To further verify if CSGBBNet provides an explainable and promising way to detect COVID-19, gradient-weighted class activation mapping (Grad-CAM) is employed in the next section.
4.5. Explainability of Proposed CSGBBNet
We take samples from the COVID-19 and HC class respectively and display the relevant heatmaps in
Figure 17a–d to verify the explainability of CSGBBNet. The manual delineations of lesion area for them are shown in
Figure 17e–h. These heatmaps were generated utilizing the ‘Inception 5b output’ feature map in GBBNet with the help of the Grad-CAM approach. The red area in the heatmap is the part with strong attention in the model, and the deep blue area is the part with little attention in the model. According to these heatmaps, we can confirm that, for the COVID-19 image (
Figure 17a,b), our framework is paying more attention to the lesion areas and meanwhile paying little attention to the non-lesion areas. While for the HC image (
Figure 17c,d), the attention of the model is not focused on any particular area because there is no lesion area in the healthy control category.
To sum up, the heatmaps provide a clear and understandable interpretation of how our CSGBBNet predicts COVID-19 images from healthy control images. In other words, the concerns of our model are very similar to the standard already approved in the medical community, which adds confidence that it is capable of assisting the diagnosis of doctors, radiologists, and inspectors at each epidemic prevention site in the real world.
5. Conclusions
Chest CT is a rapid, non-invasive method for screening COVID-19. Our proposed deep learning framework CSGBBNet using the COVID-Seg model as an image preprocessing method, GBBNet as a classification method is also an explainable framework to accomplish the classification task.

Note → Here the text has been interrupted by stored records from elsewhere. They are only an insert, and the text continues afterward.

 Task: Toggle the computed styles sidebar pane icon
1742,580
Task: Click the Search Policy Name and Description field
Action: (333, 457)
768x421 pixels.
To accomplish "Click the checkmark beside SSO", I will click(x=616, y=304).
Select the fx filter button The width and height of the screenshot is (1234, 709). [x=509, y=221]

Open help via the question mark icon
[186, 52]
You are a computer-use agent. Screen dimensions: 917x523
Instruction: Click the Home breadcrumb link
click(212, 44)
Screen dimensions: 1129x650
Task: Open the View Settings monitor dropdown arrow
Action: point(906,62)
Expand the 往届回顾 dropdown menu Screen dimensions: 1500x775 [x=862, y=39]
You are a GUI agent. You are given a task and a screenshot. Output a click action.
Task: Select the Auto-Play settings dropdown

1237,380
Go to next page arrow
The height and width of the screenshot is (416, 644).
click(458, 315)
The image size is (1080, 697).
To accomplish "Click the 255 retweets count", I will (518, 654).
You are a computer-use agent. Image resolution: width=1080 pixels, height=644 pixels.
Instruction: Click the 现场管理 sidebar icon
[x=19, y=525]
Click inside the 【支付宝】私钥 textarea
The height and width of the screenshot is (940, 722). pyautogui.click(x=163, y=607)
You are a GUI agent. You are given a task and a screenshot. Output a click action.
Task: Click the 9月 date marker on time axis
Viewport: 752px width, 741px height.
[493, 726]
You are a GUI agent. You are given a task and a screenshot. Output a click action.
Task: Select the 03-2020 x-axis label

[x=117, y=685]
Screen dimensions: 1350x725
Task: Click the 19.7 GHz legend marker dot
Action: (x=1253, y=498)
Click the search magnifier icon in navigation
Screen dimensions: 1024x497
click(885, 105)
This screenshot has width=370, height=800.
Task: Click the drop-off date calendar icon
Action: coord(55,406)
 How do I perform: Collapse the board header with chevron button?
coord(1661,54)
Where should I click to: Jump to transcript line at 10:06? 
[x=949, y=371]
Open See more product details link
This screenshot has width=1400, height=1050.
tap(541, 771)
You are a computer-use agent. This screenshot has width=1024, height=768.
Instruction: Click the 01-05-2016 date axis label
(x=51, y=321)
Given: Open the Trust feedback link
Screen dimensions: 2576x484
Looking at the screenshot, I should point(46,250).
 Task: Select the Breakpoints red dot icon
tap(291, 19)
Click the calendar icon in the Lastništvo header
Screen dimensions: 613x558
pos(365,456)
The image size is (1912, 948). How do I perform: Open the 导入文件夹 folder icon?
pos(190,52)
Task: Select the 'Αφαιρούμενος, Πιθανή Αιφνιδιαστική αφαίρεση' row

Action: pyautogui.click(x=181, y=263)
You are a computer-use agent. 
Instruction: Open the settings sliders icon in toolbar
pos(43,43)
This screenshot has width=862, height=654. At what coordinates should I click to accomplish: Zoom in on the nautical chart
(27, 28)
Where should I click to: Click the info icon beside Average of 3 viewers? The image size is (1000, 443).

CSGBBNet not only shows advantages in diagnostic rate, stability, and computational efficiency when compared with other state-of-the-art machine learning approaches and traditional RT-PCR tests, but also shares similar concerns with the standard approved in the medical community. Moreover, it shows excellent robustness when encountered with different datasets. To conclude, combining these two techniques can help to realize rapid, effective, stable, and safe detection of COVID-19, which is of great significance to clinical medicine and society.
In the future, we plan to incorporate or learn from more advanced deep learning techniques and revise the model to improve classification efficiency.